I actually quite like both Bruckner's Quartet and Quintet and consider them worthy pieces. I also regard them as essential listening for anyone wishing to understand this composer in greater depth: less so perhaps than the choral pieces, but in my opinion they are not simply to be dismissed.

Of course I am not going to turn to them as often as the choral music, much less the great symphonies. Nevertheless, I do enjoy them.


----------



## EdwardBast (Nov 25, 2013)

Waehnen said:


> Would you mind translating this or care to elaborate?
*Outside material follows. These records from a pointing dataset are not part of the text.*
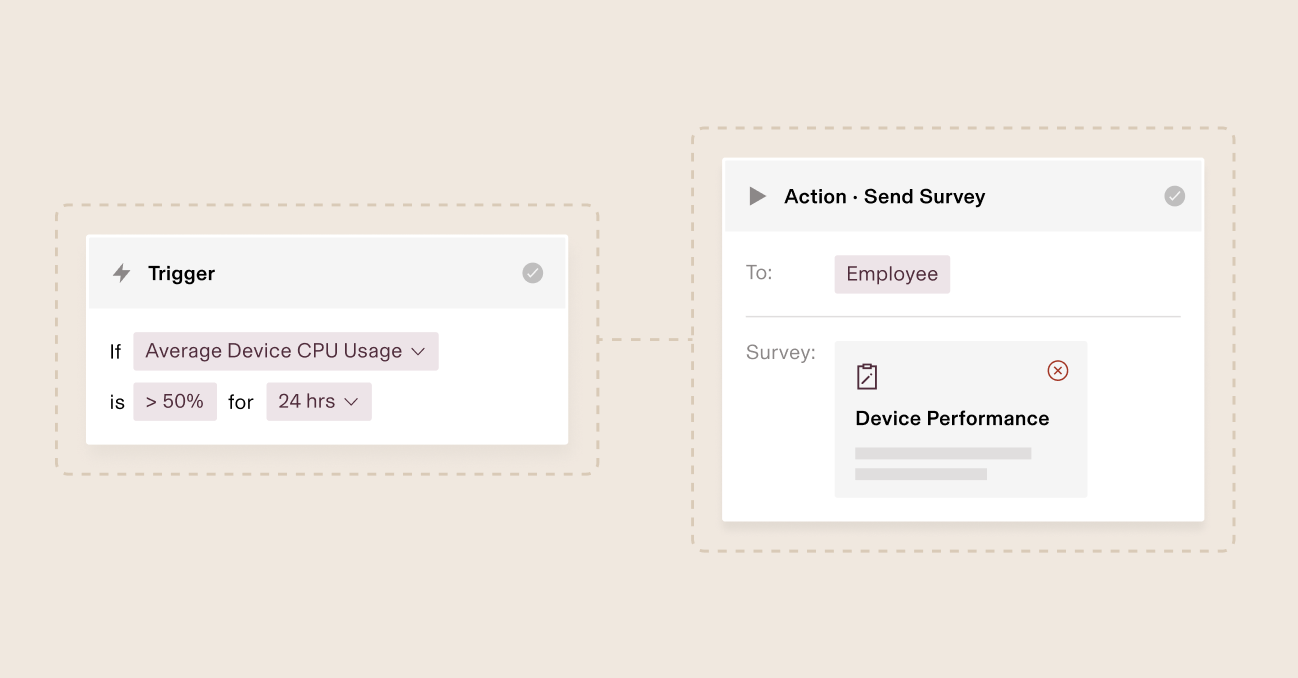1298x678 pixels.
Task: Edit the > 50% threshold value
Action: (x=175, y=402)
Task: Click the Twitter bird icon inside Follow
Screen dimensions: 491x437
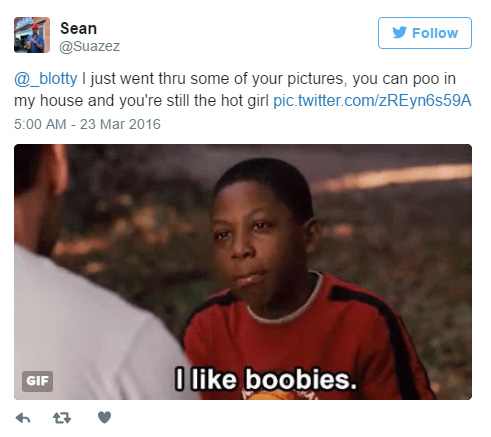Action: 399,32
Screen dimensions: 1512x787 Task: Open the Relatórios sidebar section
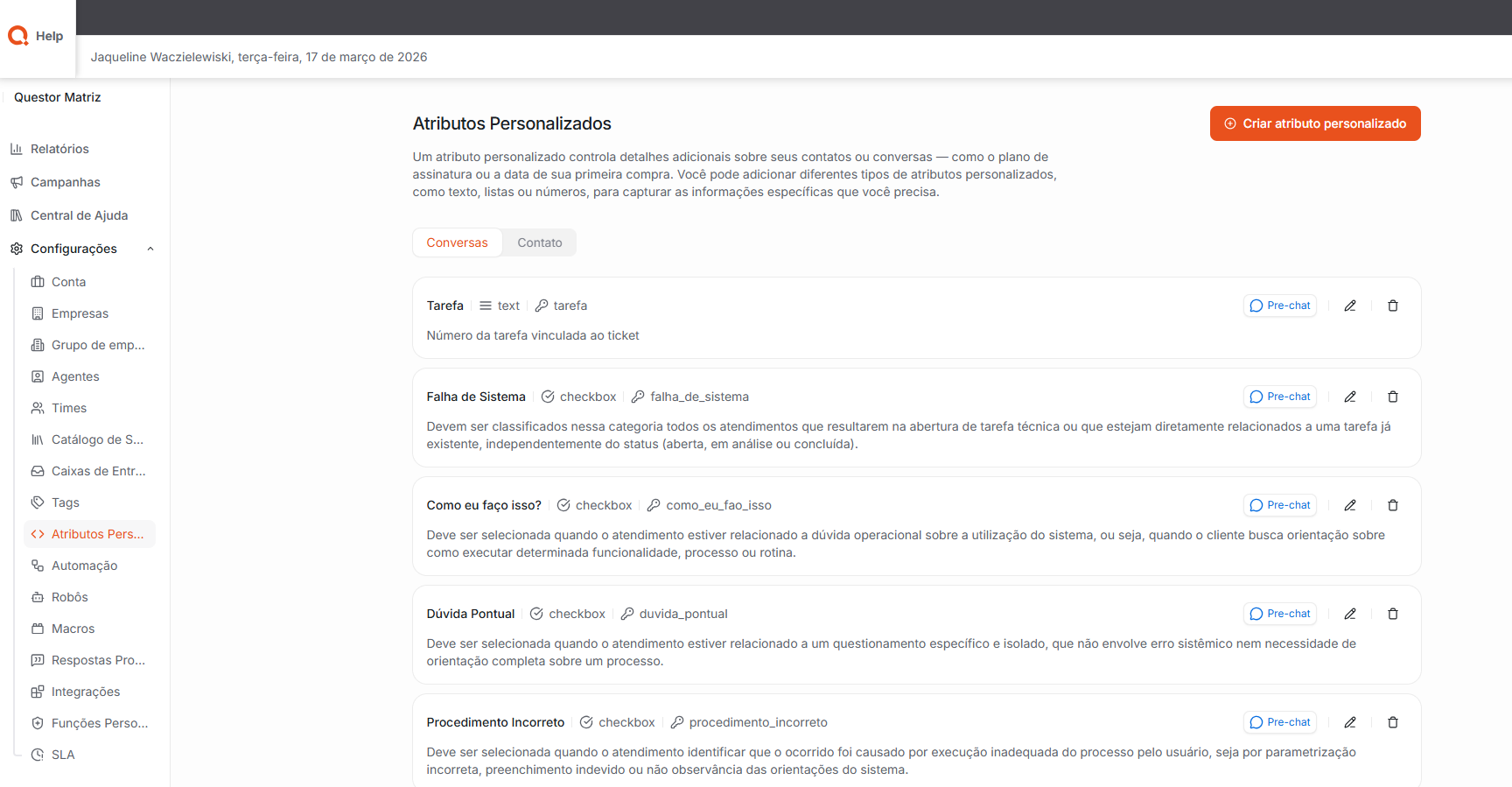click(x=60, y=149)
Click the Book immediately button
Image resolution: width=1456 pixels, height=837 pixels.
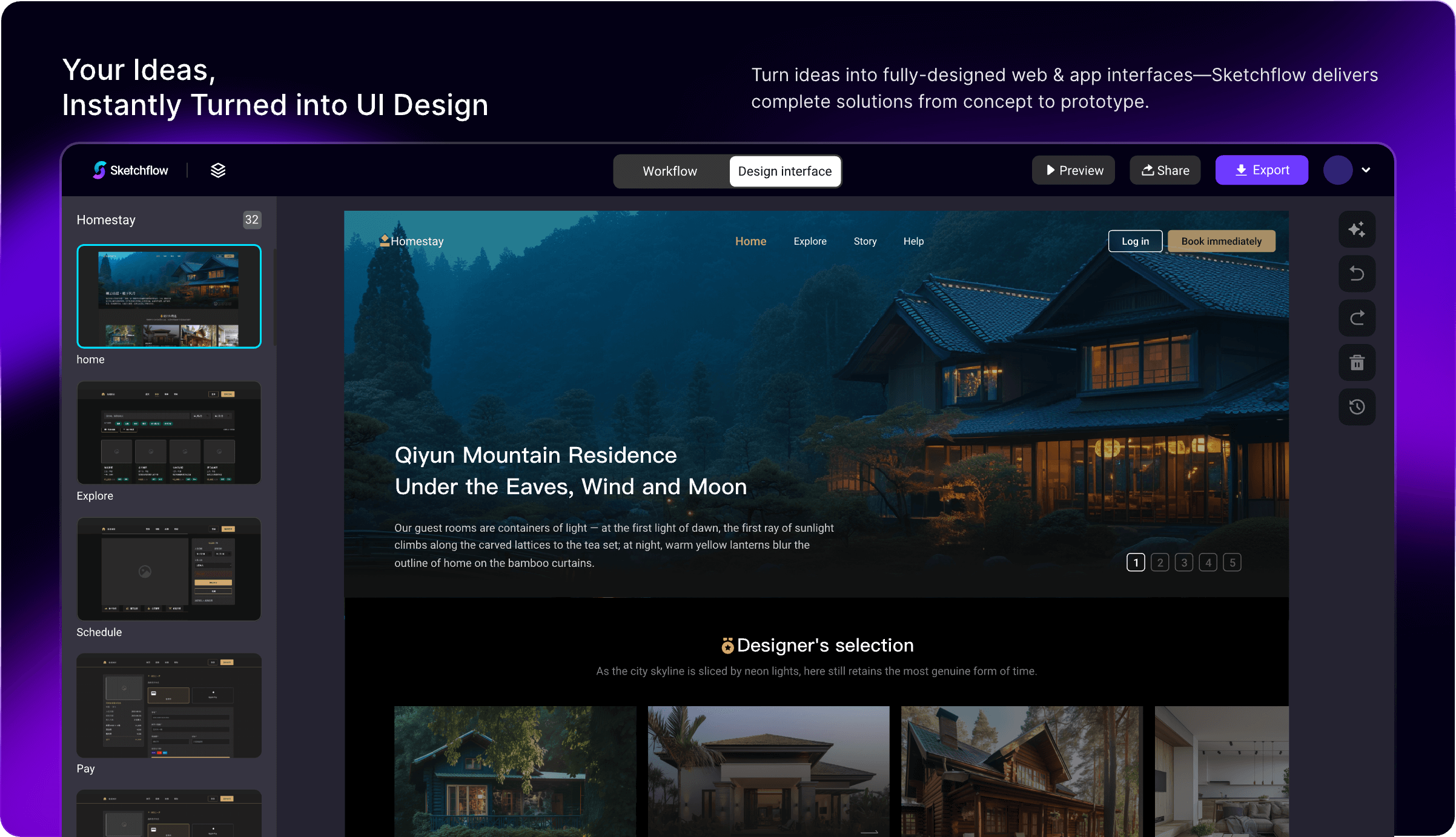[1221, 240]
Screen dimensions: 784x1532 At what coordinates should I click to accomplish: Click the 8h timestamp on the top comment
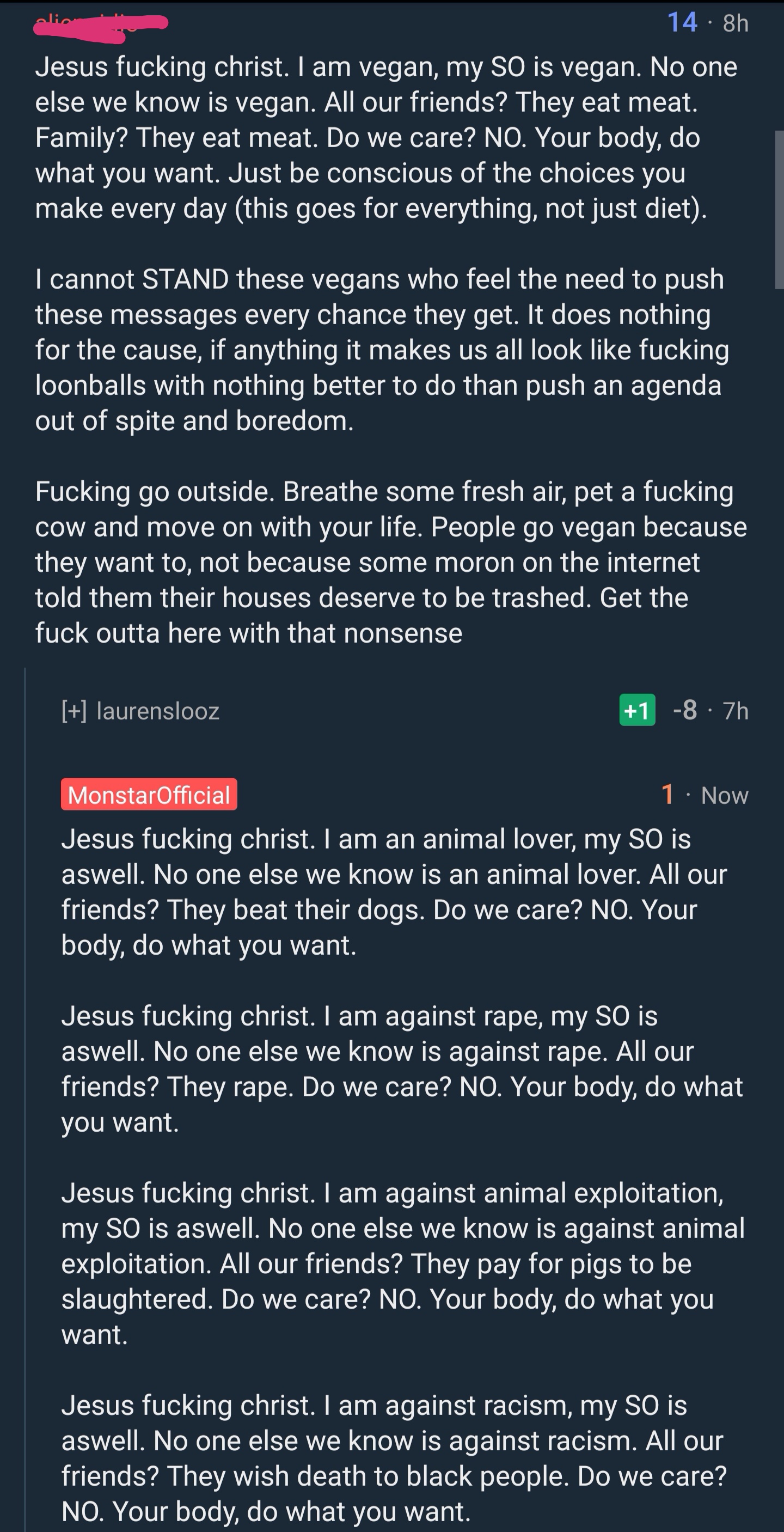click(x=733, y=22)
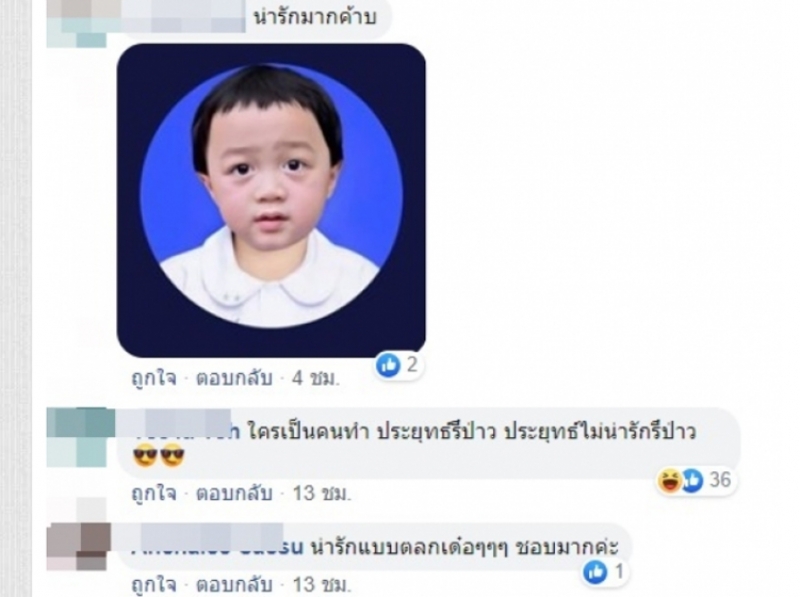Image resolution: width=800 pixels, height=597 pixels.
Task: Open the blurred author name of ประยุทธรึป่าว comment
Action: 185,429
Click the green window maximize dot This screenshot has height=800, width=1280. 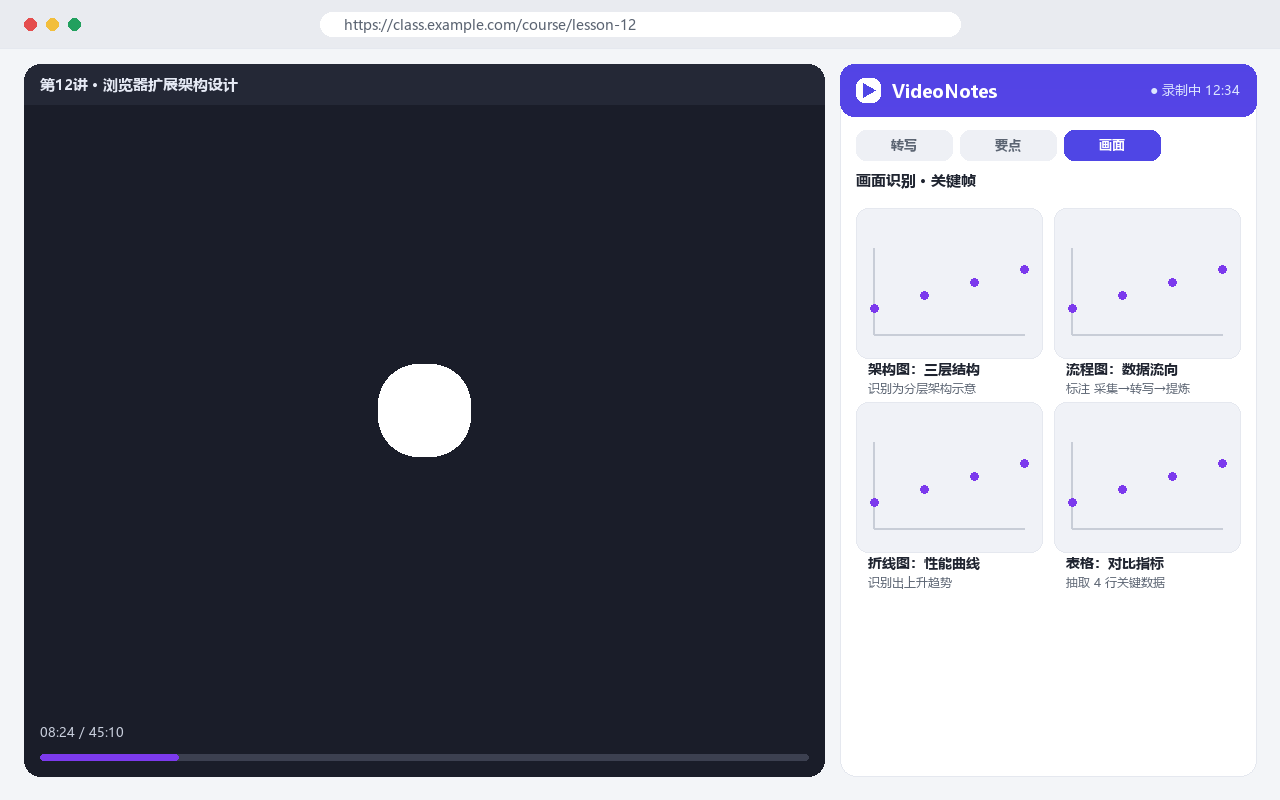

He's saying he believes that Brahms, had his pen somehow produced the Bruckner Quintet, would have thrown it in the fireplace within minutes and used a poker to stir it around, thus making sure none of it survived to sully his reputation. Note: I'm not expressing an opinion, just trying to "translate" what seemed a transparent statement to me.


----------



## Waehnen (Oct 31, 2021)

EdwardBast said:


> He's saying he believes that Brahms, had his pen somehow produced the Bruckner Quintet, would have thrown it in the fireplace within minutes and used a poker to stir it around, thus making sure none of it survived to sully his reputation. Note: I'm not expressing an opinion, just trying to "translate" what seemed a transparent statement to me.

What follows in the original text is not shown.